Prelude> f [Nothing]
[]
Prelude> g [Nothing]
*** Exception: <interactive>:1:17-34: Non-exhaustive patterns in lambda
What's going on? This particular case is the reason for one of the biggest warts (IMO) in Haskell, the Monad class's fail method. In do-notation, when a pattern match fails fail is called. An actual translation would be closer to:
g' :: Num b => [Maybe b] -> [b]
g' x = x >>= \x' -> case x' of
Just n -> [n+1]
_ -> fail "pattern match exception"
now we have
Prelude> g' [Nothing]
[]
fails usefulness depends on the monad. For lists, it's incredibly useful, basically making pattern matching work in list comprehensions. It's also very good in the Maybe monad, since a pattern match error would lead to a failed computation, which is exactly when Maybe should be Nothing.

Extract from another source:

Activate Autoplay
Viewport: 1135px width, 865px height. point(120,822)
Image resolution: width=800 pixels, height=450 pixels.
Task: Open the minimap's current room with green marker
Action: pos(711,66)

For IO, perhaps not so much, as it simply throws a user error exception via error.
That's the full story.
do-blocks of the form var <- e1; e2 desugar to expressions using >>= as follows e1 >>= \var -> e2. So your getPerson code becomes:
getPerson =
getLine >>= \name ->
getInt >>= \age ->
return $ Just Person <*> Just name <*> age
As you see this is not very different from the code using do.
Actually, according to this explaination, the exact translation of your code is
getPerson =
let f1 name =
let f2 age = return $ Just Person <*> Just name <*> age
f2 _ = fail "Invalid age"
in getInt >>= f2
f1 _ = fail "Invalid name"
in getLine >>= f1
getInt =
let f1 n = case n of
((x,""):[]) -> return (Just x)
_ -> return Nothing
f1 _ = fail "Invalid n"
in (fmap reads getLine :: IO [(Int,String)]) >>= f1
And the pattern match example
f x = do
Just n <- x
[n+1]
translated to
f x =
let f1 Just n = [n+1]
f1 _ = fail "Not Just n"
in x >>= f1
Obviously, this translated result is less readable than the lambda version, but it works with or without pattern matching.